SANTA MONICA—Saturday was the Screen Actors Guild Awards and Sunday was the Film Independent Spirit Awards. The awards were handed out in Santa Monica with “Saturday Night Live” alum Aidy Bryant serving as the host to the ceremony paying tribute to independent movies in the cinematic universe. Hate to say it, but they tend to be some of the best films of the year.

Bryant made sure to give shout outs to the Writers Guild of America and Screen Actors Guild for enduring during a strike that impacted the entertainment industry in a way never before, that brought some well-deserved applause. I love that the event is no longer defined by gender specific acting categories anymore. It makes this so much more competitive and interesting. I would love to see the Oscars do such a thing, but I doubt that would ever transpire.

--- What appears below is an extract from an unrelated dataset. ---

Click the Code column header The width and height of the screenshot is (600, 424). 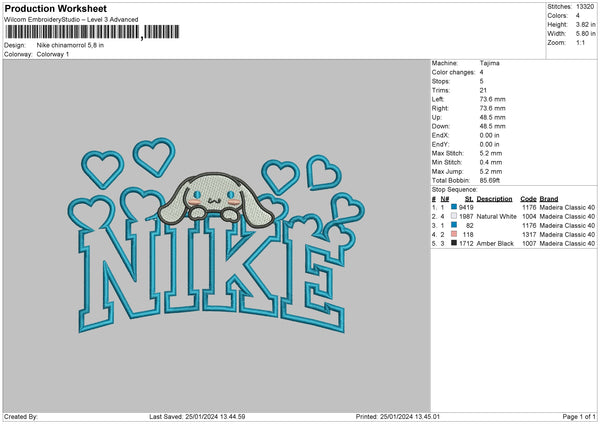[529, 198]
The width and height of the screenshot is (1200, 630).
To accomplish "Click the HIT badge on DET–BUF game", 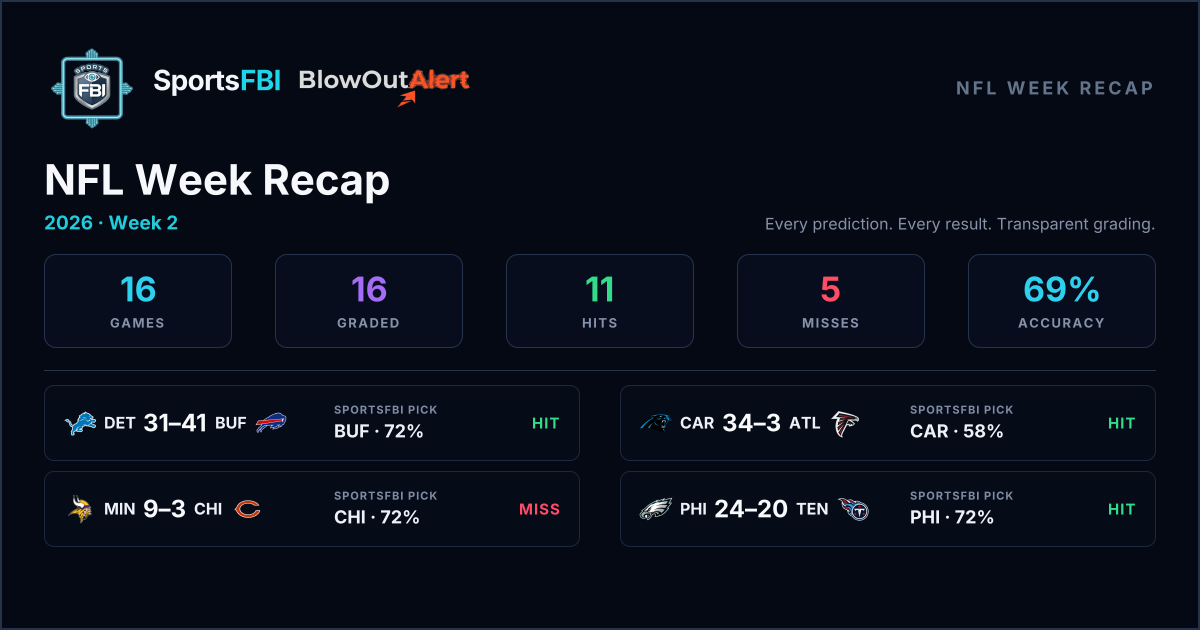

Da’Vine Joy Randolph won the Independent Spirit Award for Supporting Performance in a movie for her role in “The Holdovers” besting some stiff competition from the likes of Sterling K. Brown, Charles Melton and Ben Winshaw. Best International film went to “Anatomy of a Fall,” while Best Documentary was a win for “Four Daughters.”

Cord Jefferson took home the prize for Best Screenplay besting “Past Lives” and “The Holdovers.” Jefferson is truly building some momentum as we head towards Oscar, but I feel like the script for “The Holdovers” was near perfection. Best First Screenplay was a victory for Samy Burch for “May December.” Must admit that movie was indeed a mind-bender.

I truly don’t understand the meshing between film and TV at this ceremony because for years it has always been cinema that was the focus not TV. It was hard watching the ceremony for the 2 hours, as a protest was unfolding outside (with screaming and music) playing VERY LOUD MUSIC to the point that host Bryant was distracted while introducing presenters and you could barely hear her. It was obvious she was getting frazzled. Was it awkward? Without a doubt, but if you’re hosting a ceremony in a tent, on a beach in Santa Monica, what do you expect?!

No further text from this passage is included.